EXTRACT:
Dare Obasanjo wrote:

> One of the things I've found interesting about discussions with the
> RDF/Semantic Web crowd is that many of them fail to see that moving to
> ontologies and the like basically is swapping one mapping mechanism
> (e.g. transformations using XSLT or regular code in your favorite OOP
> language) for another (e.g. creating ontolgies using technologies like
> OWL or DAML+OIL). 

I wonder who they might be?


> At the end of the day one still has to transform
> format X to format Y to make sense of it whether this mapping is done
> with XSLT or with OWL is to me incidental.

Not to me. That's a somewhat academic position. The costs vary a lot 
depending on the technology employed. Also, the transforms do vary over 
time; these things are not always a one shot deal. You want technology 
that allows people to change their minds cheaply as possible.


> However the Semantic Web
> related mapping technologies don't allow for the kind of complex and
> messy mappings that occur in the real world. 

Like Celsius to Fahrenheit? I don't understand why anyone would be 
surprised at this in what is essentially data description work. But 
there are cases where something like OWL has value in describing things 
- Ian Davis example for Atom versioning comes to mind.

GIVEN TASK: Please continue the reply about Semantic Web mapping, starting after its last sentence. The listing after this reply isn't needed for anything here.

DATA ROWS:
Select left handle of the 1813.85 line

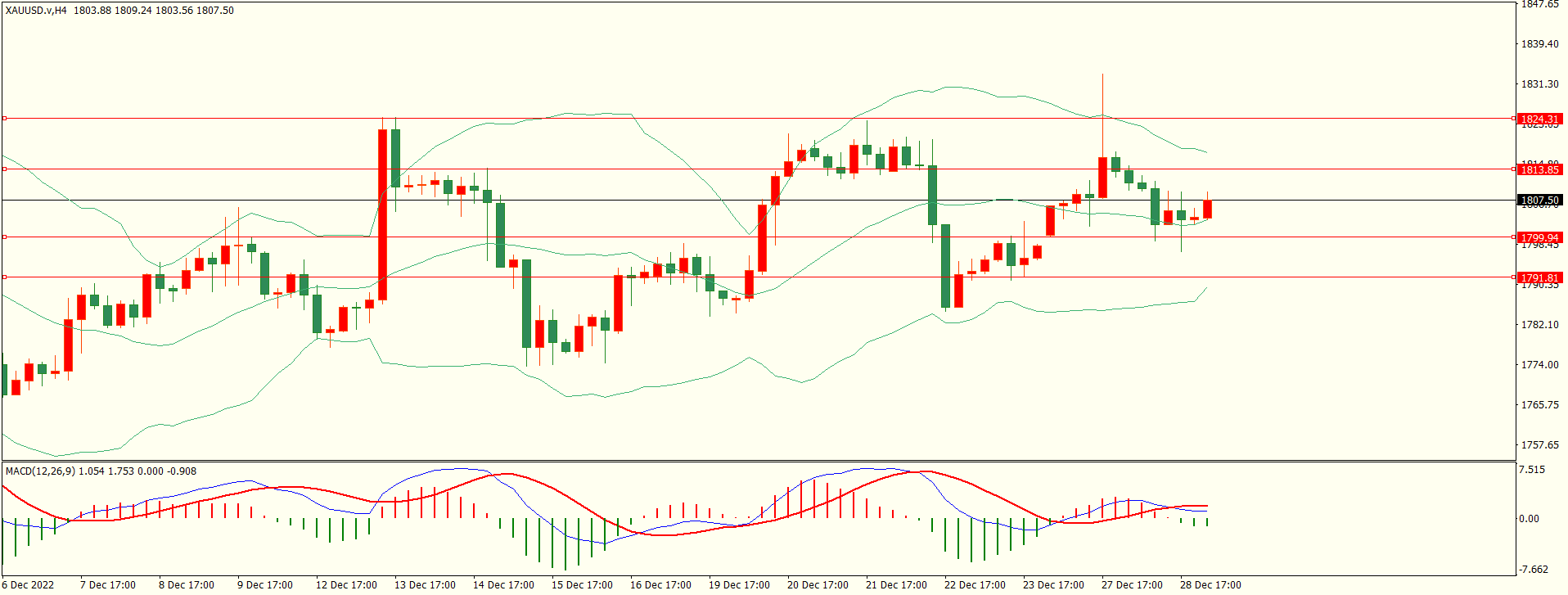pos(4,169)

--

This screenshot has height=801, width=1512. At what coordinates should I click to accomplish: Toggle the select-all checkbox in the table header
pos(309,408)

OUTPUT FOR THIS EXERCISE:
There are technologies close by that can infer data descriptions and 
concepts (John Sowa has an impressive use case of reverse engineering a 
domain model from an enterprise's data sets), but the Semantic web 
doesn't cover them. It assumes that work has been done and the 
assertions are to hand. The nearest reference to it in specification is 
to the distribution of referents in the RDF model theory.

So, I still maintain the Semantic Web architecture is missing an 
infrastructure layer, essentially that of data cleansing and reverse 
engineering the tidy logical assertions from the messy raw data. Fields 
like robotics, machine learning, search, even data warehousing have come 
to accept the need for something like this. There's always a need for a 
statistical methods or probabilistic inference - indeed some folks think 
it's much more important to have that in place that some kind of GOFAI 
frontal lobe. For me, semweb technology won't matter much on the 
internet until that infrastructure is in place.